Eine neue Studie der FES untersucht die Einstellungen zu Migration in Europa. Wir sprachen mit den Autor_innen über Tendenzen und Ursachen.

FES: Sie haben untersucht, wie sich die Einstellungen zu Migration in Europa nach der sogenannten "Migrationskrise" verändert haben. Was haben Sie herausgefunden?

Bence Ságvári: Im Gegensatz zu den dominanten Mediennarrativen, dass sich die Einstellungen zu Migration verschlechtert haben, konnten wir eine solche Entwicklung  in den meisten Ländern nicht bestätigen. Die demoskopischen Daten des European Social Survey belegen: Die meisten Europäer_innen blieben ausgewogen. Sie sehen sowohl die positiven, als auch die negativen Folgen von Einwanderung. Da wir auch einen längeren Zeitraum angeschaut haben, kann man generell sagen, dass die Einstellungen bezüglich Migration sehr stabil sind. Weder die Wirtschaftskrise von 2008 noch die sogenannte "Migrationskrise" von 2015 hat daran viel geändert. Im direkten Zeitraum vor und nach den sehr großen Migrationsbewegungen ist die Ablehnung sogar um 5 Prozentpunkte (von 15 auf 10 Prozent) im europäischen Durschnitt zurückgegangen. Diese Entwicklung war vor allem in Großbrittanien, Irland oder Portugal signifikant.

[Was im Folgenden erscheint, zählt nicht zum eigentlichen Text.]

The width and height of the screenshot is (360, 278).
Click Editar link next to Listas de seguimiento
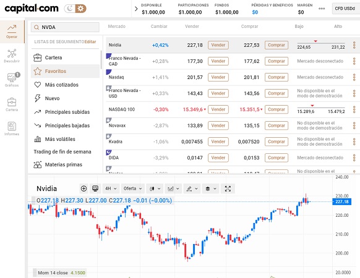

Vera Messing: Es gibt allerdings ein paar Länder, in denen sich die negativen Einstellungen verstärkt haben. Davon war Ungarn das einzige Land, wo wir erdrutschähnliche Erschütterungen messen konnten. Im Durchschnitt würden 12 Prozent der europäischen Bevölkerung keine einzigen Migrant_innen aus ärmeren, nicht-europäischen Drittländern in die EU aufnahmen, in Ungarn sind es unglaublich viel - 62 Prozent. Mit Abstand der höchste Wert.

Welche Faktoren beeinflussen die Einstellung zu Migration negativ?

V. M.: Die Ergebnisse zeigen, dass negative Einstellungen wenig mit Migration selbst zu tun haben. Man könnte sagen, dass die Fremdenfeindlichkeit in den Regionen am stärksten ist, wo es kaum Einwanderinnen und Einwanderer  gibt, aber ein bestimmtes Unsicherheitsgefühl in der Gesellschaft weit verbreitet ist. Viele finden ihre kulturelle und existenzielle Situation unsicher. Diese Menschen glauben, sie könnten ihr Leben nicht kontrollieren, bzw. sie fühlen sich in der sich rasch verändernden Welt alleingelassen und entfremdet. Ein solches gesellschaftliches Klima ist perfekt für eine migrationsfeindliche Rhetorik. Dabei nimmt besonders der vorherschende politische Diskurs eine wichtige Rolle ein. Er bestimmt, ob negative Perzeption auch zu Ablehnung, also zu einem negativen Benehmen, führt.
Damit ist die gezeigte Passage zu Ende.